Evans’ treatment of the relevant historiography is similarly focused. There is very little evidence in the book that reflects the contributions of relatively recent titles in the field, such as studies of elite women and families in the Chesapeake, or the broader influence of Atlantic history. Evans reserves his engagement of other historians for those whose work directly relates to his subject group, such as Anthony Parent and Kathleen Brown, both of whom Evans believes went beyond the available evidence in their generally critical characterizations of Virginia’s elites (238). Evans decorously relegates such differences to the endnotes or to indirect references in the text, immediately recognizable only to those familiar with the material. He disagrees with Michael Rozbicki on whether the families were full of anxiety over maintaining their social status (they weren’t, Evans claims) and he takes issue with Rhys Isaac on the extent to which gentry and commons were united as the American Revolution approached (they were but only “to a degree,” he argues) (175).

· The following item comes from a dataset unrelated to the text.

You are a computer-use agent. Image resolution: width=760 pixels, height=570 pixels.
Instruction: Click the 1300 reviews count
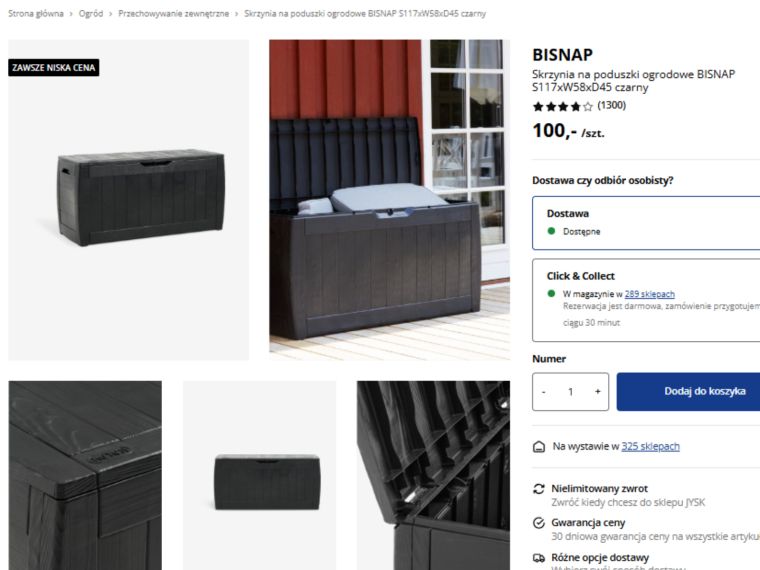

For scholars of the period, A “Topping People” is perhaps more important for the questions it leaves unanswered than for the answers it provides. Evans has deepened our understanding of Virginia’s political sociology in the eighteenth century by giving us a clearly argued and readable account of an important part of it, but the work raises a question about a core precept of much of colonial Virginia historiography: were its elites as coherent or even as comprehensively dominant a group as Evans presumes? Perhaps not. Doubts are raised when he goes outside his group for evidence, like using Roger Atkinson, a Quaker merchant unconnected to any of the families, to represent the elite point of view, or when he relies too heavily on the accounts of one observer, such as the feckless William Byrd II, to reflect elite opinion throughout the century. Moreover, the sheer size of Evans’ families by the late colonial period complicates any attempt to generalize their experience. For example, by the end of the colonial period one of those families, the descendants of William and Mary Isham Randolph, included more than 200 members who lived on both sides of the Atlantic and could be found up and down the social and economic scale of the British world, from plantation homes to alms houses. They also wound up as both loyalists and patriots when the War of Independence erupted.

To his credit, Evans suggests that his categories may be less static than they first appear: He shows how many of his elites adapted to new interests and ways of thinking that transformed the eighteenth-century British Atlantic, Virginia included. This can be seen most clearly in the distinction he draws between “old elite” and “new men” that emerged in the decades before the American Revolution; this distinction owed less to social standing or generational change than to the highly contingent tides of political economy. Evans points out that many of Virginia’s elite continued to participate in the old metropolitan tobacco trade by consigning their crops to English merchants for sale and consumption on the “home market,” which “brought a better return” (103). At the same time, Scots traders connected to European markets “began to dominate the landscape,” which thereafter developed into a new web of transatlantic commercial and intellectual influences that replaced the metropolitan trade at the center of Virginia’s economy (100). The interplay between old and new political economies also reflected shifting sets of social relationships within the province, which severed some connections between Virginians just as it created others. For example, planters whose tobacco was intended for continental consumers of snuff found common ground as opponents to mercantilist rules and imperial conflicts that inhibited direct trade with European ports, matters of little concern to the shrinking proportion of Chesapeake planters who continued to grow tobacco exclusively for English smokers. Economic allegiance helped shape political allegiance; Evans’ evidence sheds considerable light on the various paths taken by Virginia’s elites in 1776, a large number of whom—many more than Evans finds—either remained loyal to Britain or stayed out of the revolutionary conflict altogether.

Although A “Topping People” does not reflect the insights of newer work in related fields and identifies Virginia elites in ways that might be analytically problematic, it is very useful to have Evans’ mature reflections on a subject that for centuries has been shrouded in the mythology of the so-called First Families of Virginia. In giving readers what should amount to the last word on how Virginia’s elite saw themselves—providing the kind of insight that can come only from a lifetime of work—A “Topping People” has the potential to fuel a generation’s worth of scholarship on the complex political sociology of the largest, most diverse society in the British colonial world. There could be no better memorial to a scholar of Emory Evans’ considerable stature than that.